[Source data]
# # # #

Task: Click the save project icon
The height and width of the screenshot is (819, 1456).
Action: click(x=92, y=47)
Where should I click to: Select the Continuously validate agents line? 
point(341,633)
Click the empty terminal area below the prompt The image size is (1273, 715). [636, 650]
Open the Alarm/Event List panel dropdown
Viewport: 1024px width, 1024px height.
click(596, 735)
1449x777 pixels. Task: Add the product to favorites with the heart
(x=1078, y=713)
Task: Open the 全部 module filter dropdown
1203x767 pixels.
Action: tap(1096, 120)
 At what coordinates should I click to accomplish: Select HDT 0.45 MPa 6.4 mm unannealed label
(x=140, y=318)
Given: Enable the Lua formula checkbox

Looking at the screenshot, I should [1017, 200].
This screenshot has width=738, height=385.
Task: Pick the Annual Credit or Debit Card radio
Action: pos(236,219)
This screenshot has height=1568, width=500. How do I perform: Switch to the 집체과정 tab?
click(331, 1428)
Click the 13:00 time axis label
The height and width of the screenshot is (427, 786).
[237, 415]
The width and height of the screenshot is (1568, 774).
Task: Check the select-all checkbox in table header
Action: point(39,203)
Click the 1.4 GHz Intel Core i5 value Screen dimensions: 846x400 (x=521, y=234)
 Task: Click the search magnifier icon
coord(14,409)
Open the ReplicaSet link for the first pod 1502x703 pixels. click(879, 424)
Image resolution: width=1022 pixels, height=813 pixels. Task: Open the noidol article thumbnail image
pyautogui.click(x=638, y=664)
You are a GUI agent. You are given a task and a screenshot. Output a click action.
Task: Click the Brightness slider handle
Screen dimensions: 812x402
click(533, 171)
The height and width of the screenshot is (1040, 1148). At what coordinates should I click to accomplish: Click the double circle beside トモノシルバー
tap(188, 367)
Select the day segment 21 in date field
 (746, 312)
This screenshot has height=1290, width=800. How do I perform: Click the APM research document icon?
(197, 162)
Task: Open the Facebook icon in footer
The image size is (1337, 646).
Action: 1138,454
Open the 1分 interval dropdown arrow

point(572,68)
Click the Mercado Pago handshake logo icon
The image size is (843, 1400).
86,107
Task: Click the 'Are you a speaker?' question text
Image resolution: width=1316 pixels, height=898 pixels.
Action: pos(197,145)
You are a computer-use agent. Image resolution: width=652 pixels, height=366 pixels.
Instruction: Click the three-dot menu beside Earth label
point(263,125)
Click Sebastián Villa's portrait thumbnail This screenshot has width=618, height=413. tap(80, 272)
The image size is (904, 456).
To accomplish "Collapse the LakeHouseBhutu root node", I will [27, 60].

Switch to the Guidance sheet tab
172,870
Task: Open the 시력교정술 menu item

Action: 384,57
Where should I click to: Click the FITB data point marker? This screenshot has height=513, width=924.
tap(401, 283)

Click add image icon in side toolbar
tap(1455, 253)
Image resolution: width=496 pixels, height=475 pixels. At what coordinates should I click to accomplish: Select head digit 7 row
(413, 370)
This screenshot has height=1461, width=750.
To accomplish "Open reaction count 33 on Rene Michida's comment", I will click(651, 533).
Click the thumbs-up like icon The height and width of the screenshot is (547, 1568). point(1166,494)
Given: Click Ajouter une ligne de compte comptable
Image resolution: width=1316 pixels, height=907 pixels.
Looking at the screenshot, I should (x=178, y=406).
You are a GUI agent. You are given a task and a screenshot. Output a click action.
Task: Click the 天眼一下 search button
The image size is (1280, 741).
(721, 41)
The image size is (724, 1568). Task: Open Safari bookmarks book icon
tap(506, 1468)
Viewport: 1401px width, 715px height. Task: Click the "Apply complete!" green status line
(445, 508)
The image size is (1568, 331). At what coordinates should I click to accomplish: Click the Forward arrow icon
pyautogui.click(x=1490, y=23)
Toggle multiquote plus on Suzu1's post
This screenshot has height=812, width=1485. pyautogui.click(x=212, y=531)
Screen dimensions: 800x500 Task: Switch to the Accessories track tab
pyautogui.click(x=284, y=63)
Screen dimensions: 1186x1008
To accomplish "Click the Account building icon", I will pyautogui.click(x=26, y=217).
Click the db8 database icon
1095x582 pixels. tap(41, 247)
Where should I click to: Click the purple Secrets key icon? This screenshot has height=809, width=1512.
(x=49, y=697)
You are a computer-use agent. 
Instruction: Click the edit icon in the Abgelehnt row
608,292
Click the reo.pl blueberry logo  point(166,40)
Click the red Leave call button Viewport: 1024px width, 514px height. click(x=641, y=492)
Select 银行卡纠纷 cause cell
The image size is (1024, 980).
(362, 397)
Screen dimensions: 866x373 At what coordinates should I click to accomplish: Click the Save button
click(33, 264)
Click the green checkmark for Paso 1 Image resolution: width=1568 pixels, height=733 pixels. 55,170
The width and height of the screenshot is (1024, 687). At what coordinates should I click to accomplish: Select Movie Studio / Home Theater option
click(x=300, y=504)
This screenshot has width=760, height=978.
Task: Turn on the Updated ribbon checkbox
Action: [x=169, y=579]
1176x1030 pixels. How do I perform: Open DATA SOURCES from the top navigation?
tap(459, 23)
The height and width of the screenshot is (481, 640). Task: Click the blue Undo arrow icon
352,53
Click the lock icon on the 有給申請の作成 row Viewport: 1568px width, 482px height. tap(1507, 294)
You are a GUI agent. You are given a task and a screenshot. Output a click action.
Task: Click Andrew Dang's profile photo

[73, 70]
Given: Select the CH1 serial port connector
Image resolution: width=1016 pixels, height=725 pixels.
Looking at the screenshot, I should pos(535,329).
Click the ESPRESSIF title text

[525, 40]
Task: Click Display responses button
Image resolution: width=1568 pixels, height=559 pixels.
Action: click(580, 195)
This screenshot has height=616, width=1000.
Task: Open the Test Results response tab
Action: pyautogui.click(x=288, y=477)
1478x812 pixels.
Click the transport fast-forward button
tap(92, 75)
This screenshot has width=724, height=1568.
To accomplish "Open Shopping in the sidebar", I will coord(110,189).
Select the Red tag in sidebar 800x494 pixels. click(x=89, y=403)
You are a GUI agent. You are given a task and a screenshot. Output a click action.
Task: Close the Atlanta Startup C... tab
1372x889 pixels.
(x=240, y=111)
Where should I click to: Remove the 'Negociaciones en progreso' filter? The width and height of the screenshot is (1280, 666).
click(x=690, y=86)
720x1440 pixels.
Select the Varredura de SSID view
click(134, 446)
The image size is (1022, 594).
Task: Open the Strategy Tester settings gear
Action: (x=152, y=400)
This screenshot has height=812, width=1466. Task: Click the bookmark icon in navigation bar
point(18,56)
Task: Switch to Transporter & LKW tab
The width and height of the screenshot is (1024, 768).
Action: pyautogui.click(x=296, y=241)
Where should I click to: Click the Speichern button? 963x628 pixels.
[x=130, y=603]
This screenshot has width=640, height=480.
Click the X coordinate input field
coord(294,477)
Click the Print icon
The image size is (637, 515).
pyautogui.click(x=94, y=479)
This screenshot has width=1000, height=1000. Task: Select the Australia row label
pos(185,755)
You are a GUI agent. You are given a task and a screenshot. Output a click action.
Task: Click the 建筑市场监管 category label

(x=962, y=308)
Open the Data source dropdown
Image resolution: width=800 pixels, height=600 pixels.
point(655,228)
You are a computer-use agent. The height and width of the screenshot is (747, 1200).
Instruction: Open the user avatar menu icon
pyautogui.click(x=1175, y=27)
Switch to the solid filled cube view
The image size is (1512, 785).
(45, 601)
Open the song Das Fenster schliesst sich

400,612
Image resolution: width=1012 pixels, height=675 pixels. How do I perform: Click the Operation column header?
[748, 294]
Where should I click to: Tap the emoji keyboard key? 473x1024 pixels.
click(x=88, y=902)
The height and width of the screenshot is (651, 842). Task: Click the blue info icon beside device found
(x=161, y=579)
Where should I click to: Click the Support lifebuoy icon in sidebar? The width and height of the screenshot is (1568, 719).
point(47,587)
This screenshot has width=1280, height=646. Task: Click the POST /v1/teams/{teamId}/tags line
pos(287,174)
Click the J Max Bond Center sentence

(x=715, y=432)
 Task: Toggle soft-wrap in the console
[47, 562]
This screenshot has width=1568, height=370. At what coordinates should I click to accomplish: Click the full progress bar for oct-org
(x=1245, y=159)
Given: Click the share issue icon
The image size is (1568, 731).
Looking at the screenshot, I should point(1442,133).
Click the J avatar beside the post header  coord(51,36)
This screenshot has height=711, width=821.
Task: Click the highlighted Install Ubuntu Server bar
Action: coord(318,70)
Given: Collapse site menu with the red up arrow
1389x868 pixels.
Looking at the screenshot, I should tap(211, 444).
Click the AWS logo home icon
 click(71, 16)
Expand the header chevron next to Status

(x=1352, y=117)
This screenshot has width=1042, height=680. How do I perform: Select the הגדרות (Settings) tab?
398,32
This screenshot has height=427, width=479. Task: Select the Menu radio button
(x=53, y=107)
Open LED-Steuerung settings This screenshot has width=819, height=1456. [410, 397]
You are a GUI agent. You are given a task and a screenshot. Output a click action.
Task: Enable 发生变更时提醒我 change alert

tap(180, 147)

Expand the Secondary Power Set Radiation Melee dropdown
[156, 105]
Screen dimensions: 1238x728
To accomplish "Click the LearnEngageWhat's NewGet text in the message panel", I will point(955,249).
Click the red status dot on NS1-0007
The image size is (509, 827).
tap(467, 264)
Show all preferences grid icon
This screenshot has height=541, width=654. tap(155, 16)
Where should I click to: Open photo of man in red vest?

# # # #

• [Problem to solve] Each line of the data that holds "will" should be copied.

• [Finished task]
To accomplish "Collapse the LakeHouseBhutu root node", I will [27, 60].
To accomplish "Open reaction count 33 on Rene Michida's comment", I will click(651, 533).
To accomplish "Click the Account building icon", I will pyautogui.click(x=26, y=217).
To accomplish "Open Shopping in the sidebar", I will coord(110,189).
To accomplish "Click the LearnEngageWhat's NewGet text in the message panel", I will point(955,249).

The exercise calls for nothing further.